So did a bill that would have provided small farmers, including urban ones, greater opportunity to qualify for the agricultural property tax valuations available to large-scale farmers. Nonetheless, the momentum for change is growing, and Judith has hope for the 2017 session.
FARFA’s scope and effectiveness are most visible at its annual Farm and Food Leadership Conference and during the biennial meeting of the Texas Legislature. The conference draws people from throughout Texas and the nation and includes training by professional lobbyists and legislative staff in the tactics of citizen activism.
Judith herself offers tactical workshops in the Texas capitol when committee hearings on farm and food bills take place, and FARFA members from various areas of Texas come to visit with legislators in person. She also calls for action throughout the year with newsletters and email and Facebook alerts that analyze the issues and include guides on how best to communicate with elected officials.

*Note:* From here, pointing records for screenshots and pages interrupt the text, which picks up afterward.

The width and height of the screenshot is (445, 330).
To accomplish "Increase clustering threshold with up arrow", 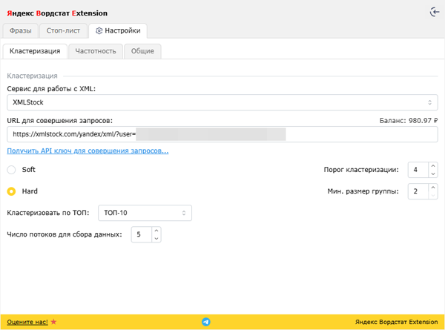I will 433,166.
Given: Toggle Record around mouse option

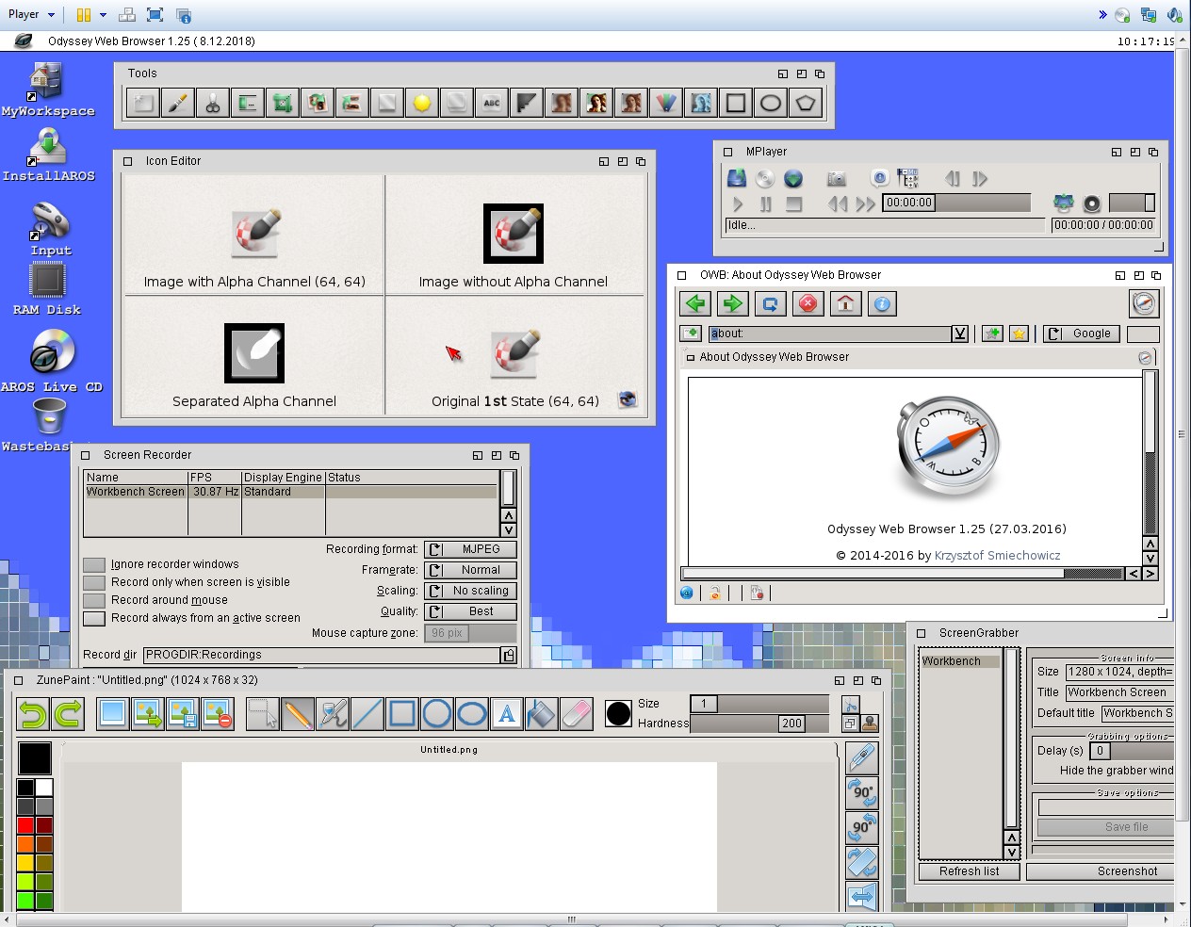Looking at the screenshot, I should 93,600.
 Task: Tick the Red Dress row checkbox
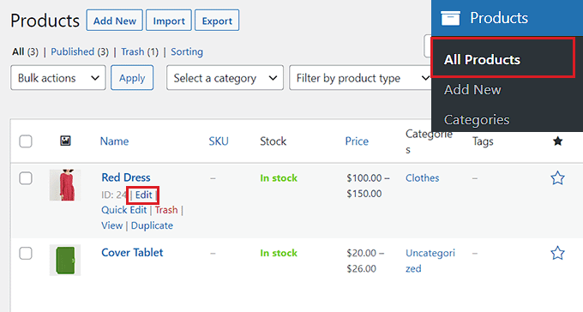(26, 178)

Love kombucha? Love sausages and other good things our local farmers bring us? Then let’s not be lulled into the thought that it’s sufficient to create an alternative food system merely by buying directly from farmers, by voting with our dollars—a concept Judith rejects. “There’s no such thing,” she says. “Either you vote or you don’t vote. You can spend your money consistent with your values and help build a social and economic base for political change, and we’ve got to do this, but this is not a political act. We need to look at policies causing the problems and vote with our votes.” Thanks to Judith’s work through FARFA, we can stay informed and engaged and do just that.